++++ DATA SUPPLIED

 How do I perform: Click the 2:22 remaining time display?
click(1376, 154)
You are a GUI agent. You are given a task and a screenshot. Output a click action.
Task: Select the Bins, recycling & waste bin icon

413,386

++++++++

## TASK DIRECTIONS
Nothing may be omitted or altered; reproduce all of the entries.

## ANSWER
 How do I perform: Click the 2:22 remaining time display?
click(1376, 154)
You are a GUI agent. You are given a task and a screenshot. Output a click action.
Task: Select the Bins, recycling & waste bin icon

413,386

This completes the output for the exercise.